Settling the debate - new study compares stay at home mum’s vs working dads, who does the most and sleeps the least
Campaign tracks new mums and dads sleep activity and steps and cardio and reveals just how much mums do whilst at home
The study reveals that mums wake up on average 29 times in a night, for an average of 1 hour and 12 minutes
Whereas the data shows that dads are awake for just 20 minutes on average per night
Stay at home mums gain just 48 minutes of deep sleep a night and walk on average 10,382 steps a day
“What have you done all day?” is one of the most frustrating things that stay-at-home mums hear.
According to the Office for National Statistics, 1.86 million mothers are stay-at-home mums. Many feel like they’re forever justifying what they do, from bringing up the children to cooking, cleaning, tidying, doing the school run, food shopping and more. Whereas many working dads argue they do just as much, if not more, because they have the physically straining duty of being on their feet all day at work.
Because of this, SpaSeekers conducted a friendly study to find out who does the most and who really gets the least sleep.
The study used Fitbit trackers on 10 new mums and new dads for 4 weeks, observing their daily steps and cardio activity, as well as their sleep patterns.
Study shows that mums are getting much less sleep than dads – waking up 29 times in a night
Having a child is one of the most beautiful things anyone can experience, but, once your baby is born, you know that those long lie-ins on a Sunday and 10-hour kips are long gone.
In fact, you might be more sleep deprived after having a child than you expected. According to National Sleep Foundation, 76% of parents, both mums and dads, have frequent sleep problems. But whose sleep patterns are most affected? Who wakes up the most during the night to see to the baby, and for how long?

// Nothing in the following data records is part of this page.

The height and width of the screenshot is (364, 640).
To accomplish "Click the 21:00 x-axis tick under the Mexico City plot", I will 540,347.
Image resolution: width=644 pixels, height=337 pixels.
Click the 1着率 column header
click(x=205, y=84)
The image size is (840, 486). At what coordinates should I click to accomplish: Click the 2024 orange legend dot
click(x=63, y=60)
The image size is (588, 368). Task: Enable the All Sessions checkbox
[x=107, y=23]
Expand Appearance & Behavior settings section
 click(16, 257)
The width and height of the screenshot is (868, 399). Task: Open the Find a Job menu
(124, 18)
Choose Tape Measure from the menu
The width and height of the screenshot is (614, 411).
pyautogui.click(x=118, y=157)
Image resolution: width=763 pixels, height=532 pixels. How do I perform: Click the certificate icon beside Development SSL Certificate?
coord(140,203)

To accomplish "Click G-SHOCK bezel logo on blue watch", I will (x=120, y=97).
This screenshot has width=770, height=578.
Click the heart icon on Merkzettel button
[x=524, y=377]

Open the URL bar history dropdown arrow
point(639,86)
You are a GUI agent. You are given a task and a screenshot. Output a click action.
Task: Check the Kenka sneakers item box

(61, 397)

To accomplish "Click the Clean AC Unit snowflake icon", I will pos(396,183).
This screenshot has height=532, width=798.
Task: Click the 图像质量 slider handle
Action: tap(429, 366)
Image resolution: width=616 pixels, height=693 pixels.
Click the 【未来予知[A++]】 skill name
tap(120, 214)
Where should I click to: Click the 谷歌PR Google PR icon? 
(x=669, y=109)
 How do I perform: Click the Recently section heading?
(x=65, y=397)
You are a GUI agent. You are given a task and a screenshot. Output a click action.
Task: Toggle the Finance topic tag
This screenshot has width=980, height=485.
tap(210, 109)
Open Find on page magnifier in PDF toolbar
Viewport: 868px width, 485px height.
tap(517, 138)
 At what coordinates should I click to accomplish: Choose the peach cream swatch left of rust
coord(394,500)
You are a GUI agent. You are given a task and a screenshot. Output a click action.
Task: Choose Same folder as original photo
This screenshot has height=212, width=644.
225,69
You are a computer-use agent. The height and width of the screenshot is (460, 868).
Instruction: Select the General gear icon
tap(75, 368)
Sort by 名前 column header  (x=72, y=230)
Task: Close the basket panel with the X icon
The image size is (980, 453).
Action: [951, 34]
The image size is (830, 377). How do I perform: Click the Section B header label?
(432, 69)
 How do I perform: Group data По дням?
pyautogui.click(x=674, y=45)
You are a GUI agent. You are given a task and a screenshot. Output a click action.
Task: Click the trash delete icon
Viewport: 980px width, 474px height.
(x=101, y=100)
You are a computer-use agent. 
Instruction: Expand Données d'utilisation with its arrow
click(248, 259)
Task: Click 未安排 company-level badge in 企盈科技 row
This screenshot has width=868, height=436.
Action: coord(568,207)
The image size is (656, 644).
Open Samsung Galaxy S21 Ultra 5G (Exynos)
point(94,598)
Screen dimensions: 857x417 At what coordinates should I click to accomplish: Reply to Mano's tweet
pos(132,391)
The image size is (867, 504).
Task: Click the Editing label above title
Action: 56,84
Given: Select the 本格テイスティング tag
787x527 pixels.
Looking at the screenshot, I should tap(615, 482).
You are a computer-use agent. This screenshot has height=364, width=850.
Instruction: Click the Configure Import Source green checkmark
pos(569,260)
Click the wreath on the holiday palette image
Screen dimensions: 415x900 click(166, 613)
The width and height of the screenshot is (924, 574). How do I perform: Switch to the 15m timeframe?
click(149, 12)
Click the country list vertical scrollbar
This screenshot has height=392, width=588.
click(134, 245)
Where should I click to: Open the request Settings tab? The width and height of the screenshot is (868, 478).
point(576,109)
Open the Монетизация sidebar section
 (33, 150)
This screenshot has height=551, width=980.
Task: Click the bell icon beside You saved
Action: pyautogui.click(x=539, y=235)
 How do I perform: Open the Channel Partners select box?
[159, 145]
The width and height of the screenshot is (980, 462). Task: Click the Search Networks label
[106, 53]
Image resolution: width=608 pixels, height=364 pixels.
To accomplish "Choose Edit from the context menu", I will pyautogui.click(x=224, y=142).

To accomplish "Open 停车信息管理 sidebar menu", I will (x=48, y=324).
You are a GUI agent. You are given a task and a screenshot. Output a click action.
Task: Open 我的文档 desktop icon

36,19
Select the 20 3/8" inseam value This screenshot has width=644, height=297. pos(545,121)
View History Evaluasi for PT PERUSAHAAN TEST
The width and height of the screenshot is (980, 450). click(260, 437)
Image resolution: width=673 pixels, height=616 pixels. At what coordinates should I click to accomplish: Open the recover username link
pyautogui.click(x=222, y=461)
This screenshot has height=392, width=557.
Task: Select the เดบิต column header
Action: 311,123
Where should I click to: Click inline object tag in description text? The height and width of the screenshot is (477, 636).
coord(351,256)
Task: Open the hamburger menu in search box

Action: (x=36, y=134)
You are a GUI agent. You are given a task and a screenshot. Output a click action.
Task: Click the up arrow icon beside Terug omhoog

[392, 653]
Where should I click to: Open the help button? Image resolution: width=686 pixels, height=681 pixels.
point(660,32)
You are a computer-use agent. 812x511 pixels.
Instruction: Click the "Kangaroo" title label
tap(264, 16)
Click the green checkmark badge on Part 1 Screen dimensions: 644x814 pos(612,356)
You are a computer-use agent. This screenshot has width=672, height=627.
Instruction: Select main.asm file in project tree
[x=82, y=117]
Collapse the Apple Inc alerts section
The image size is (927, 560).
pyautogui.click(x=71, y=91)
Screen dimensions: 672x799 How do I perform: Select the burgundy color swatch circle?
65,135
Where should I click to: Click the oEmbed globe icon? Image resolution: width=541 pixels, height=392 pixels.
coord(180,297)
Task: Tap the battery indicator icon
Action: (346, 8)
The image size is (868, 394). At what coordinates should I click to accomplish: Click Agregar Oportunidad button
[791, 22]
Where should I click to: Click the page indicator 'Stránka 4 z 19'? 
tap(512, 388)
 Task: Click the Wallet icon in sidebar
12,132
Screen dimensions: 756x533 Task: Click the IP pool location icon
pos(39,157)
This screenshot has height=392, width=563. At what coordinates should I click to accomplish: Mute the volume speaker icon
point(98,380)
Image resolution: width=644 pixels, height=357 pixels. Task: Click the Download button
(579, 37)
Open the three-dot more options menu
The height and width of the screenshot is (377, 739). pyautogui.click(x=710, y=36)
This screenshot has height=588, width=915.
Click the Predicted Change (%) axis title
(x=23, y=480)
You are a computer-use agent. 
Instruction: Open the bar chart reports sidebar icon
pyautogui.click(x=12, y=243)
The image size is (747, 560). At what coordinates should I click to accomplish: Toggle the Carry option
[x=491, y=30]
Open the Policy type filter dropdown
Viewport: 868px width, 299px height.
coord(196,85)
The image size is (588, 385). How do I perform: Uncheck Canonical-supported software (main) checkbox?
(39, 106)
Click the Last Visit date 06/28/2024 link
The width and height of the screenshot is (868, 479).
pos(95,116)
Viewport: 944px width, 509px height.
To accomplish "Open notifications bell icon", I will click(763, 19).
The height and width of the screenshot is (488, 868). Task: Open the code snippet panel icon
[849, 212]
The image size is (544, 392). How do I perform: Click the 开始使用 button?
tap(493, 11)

Our study reveals that new mums get just 3 hours of undisturbed sleep a night, while new dads get 4.2 hours.
However, looking at how much of this is classed as deep sleep, the data shows that mums are getting far less than dads.
New mums were found to be getting just 48 minutes of deep sleep a night. Meanwhile, dads were having nearly double that – their average was 1 hour and 22 minutes.
Deep sleep has a number of benefits for your health, including restoring your energy, keeping your immune system strong and helping to repair your muscle tissues and bones. Plus, it helps both your short-term and long-term memory.
So, why are mums getting less deep sleep than dads? Being woken up in the night is not strange for new parents, but exactly how many times do they wake up and for how long?
New mums were found to be waking up around 29 times in a night for 1 hour and 12 minutes on average. The Fitbit tracker data for new dads revealed they were waking up 26 times in a night, which is nearly as much as the mums, but for a much shorter period.
New dads stay up typically for just 20 minutes throughout the night, with one dad staying awake for an average of just 3 minutes.
With mums staying up for so long at night, it’s easy to see one reason why they might not be having as much deep sleep as their partners.
As well as times when parents would get up in the night to look after the baby, whether that’s feeding them, changing them or trying to lull them back to sleep, the Fitbit trackers take shorter wake up periods into account. This could include rolling over to the other side of the bed or opening one eye to check if the baby is still asleep.
The most any parent woke up was 32 times for a total of 1 hour and 44 minutes.
Who’s doing more throughout the day? Study shows that mums and dads do nearly the same amount
The 4-week Fitbit experiment tracked the steps and cardio activity of both new mums and dads to finally prove who actually does the most. For dads, this could include walking between meetings, to work at different sites or just generally to get their day-to-day done. Meanwhile, mothers could be running around after their baby, cleaning the house, cooking or doing other chores and daily activities.
Stay-at-home mums were found to walk approximately 10,382 steps a day, whereas working dads were taking 9,497 steps.
The study tracked just Monday-Friday activity, so we can’t say who’s most active at the weekend. Plus, although mums generally walked more steps, there were days where dads overtook and mums were less active.
Mothers and fathers alike agreed that both parents are just as involved as each other in raising their children, but stay at home mums proved they don’t just sit at home all day and sleep when baby sleeps.
Jason Goldberg, Founder of SpaSeekers says: “This was a friendly study between 10 new parent couples to prove just how much stay at home mums do. All participants show that having a child isn’t easy for mums or dads, and all parents are superheroes.”